Compito richiesto 1:
Raccogli ogni riga delle voci che contiene la parola "image", tenendo conto di maiuscole e minuscole.

EFFETTI è una guida che unisce il mondo dell’arte a quello della musica, non c’è molto da dire, riprende esattamente il concetto base di SIAMO, l’unire diverse realtà con l’obbiettivo di rendere unico ciò che è già bello.
Beh… Godetevi questo nuovo format tutto fatto in casa dalla nostra Maria Paola Monti!

GIN & KAHLÚA di epoimai
》Bal du moulin de la Galette
di Pierre-Auguste Renoir

Nella sua seconda release, epoimai non abbandona il beat deliziosamente estivo che già si
percepiva tra le note dell’omonimo singolo di debutto, rilasciato a giugno.
Gin & Kahlúa, tuttavia, brinda alla fine dell’estate: racchiude in sé un’immagine pregna di
musica e festa, ma anche del tocco di nostalgia che accompagna l’arrivo di settembre.
Per questo, le associo un dipinto dalle pennellate estremamente classiche, Bal du moulin
de la Galette, un elogio alla festa di strada che Renoir vede srotolarsi davanti ai suoi occhi,
in un soleggiato pomeriggio parigino.
Si festeggia ballando e brindando – forse non con gin e kahlua – mentre l’impressionista
francese sta in disparte, intento a cogliere un’istantanea del momento, proprio come fa
epoimai, tra una pennellata fluida e un beat colorato, sotto la luce tremolante, screziata dal
sole di fine estate.

Voci degli elementi dell'interfaccia:
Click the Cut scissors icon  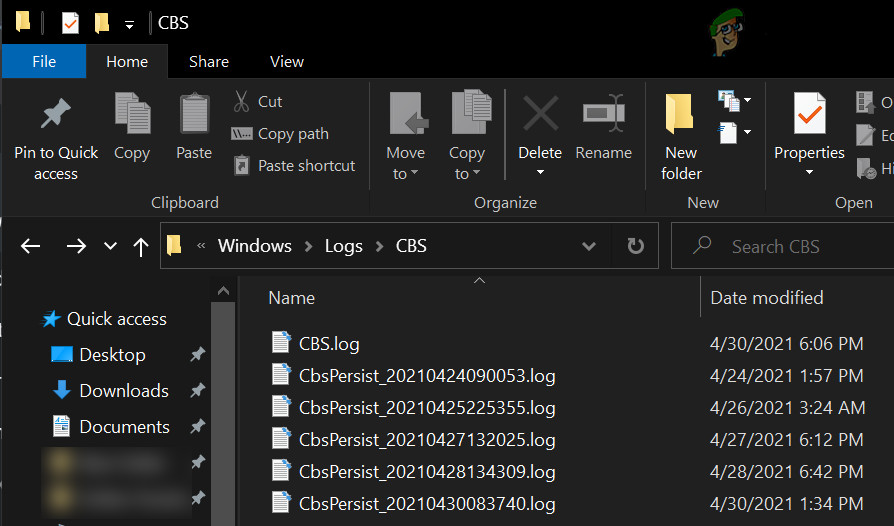(x=241, y=101)
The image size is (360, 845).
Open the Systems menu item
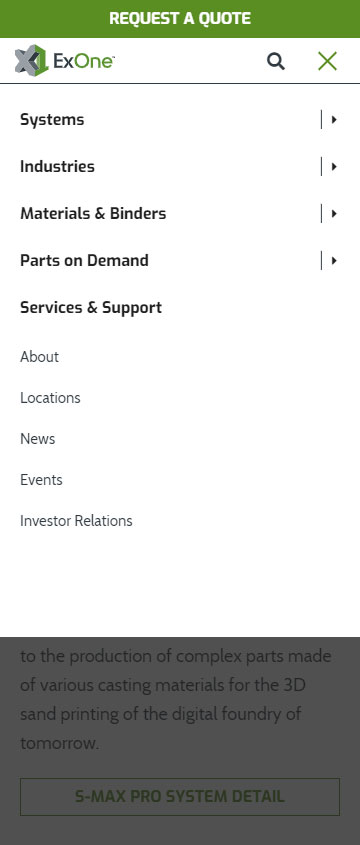coord(52,120)
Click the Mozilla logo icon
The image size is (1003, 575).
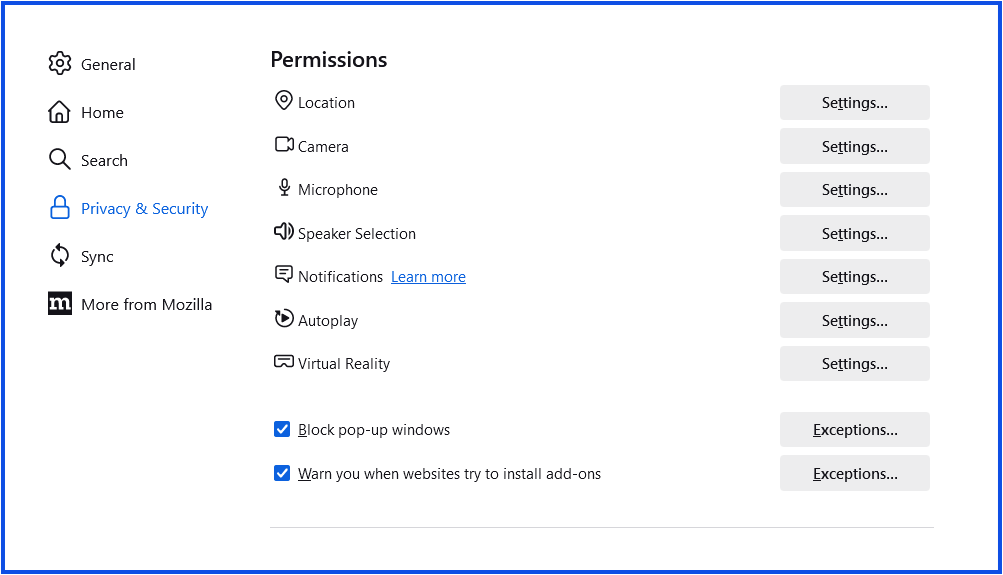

Compito richiesto 2:
Rispondi a queste domande sul testo dedicato a Gin & Kahlúa:
(a) In quale mese è uscito il singolo di debutto di epoimai?
(b) Chi è l'autore del dipinto Bal du moulin de la Galette?
(c) Chi ha realizzato il nuovo format?

Risposta esercizio 1:
The image size is (360, 845).
The image size is (1003, 575).

Risposta esercizio 2:
(a) A giugno.
(b) Pierre-Auguste Renoir.
(c) Maria Paola Monti.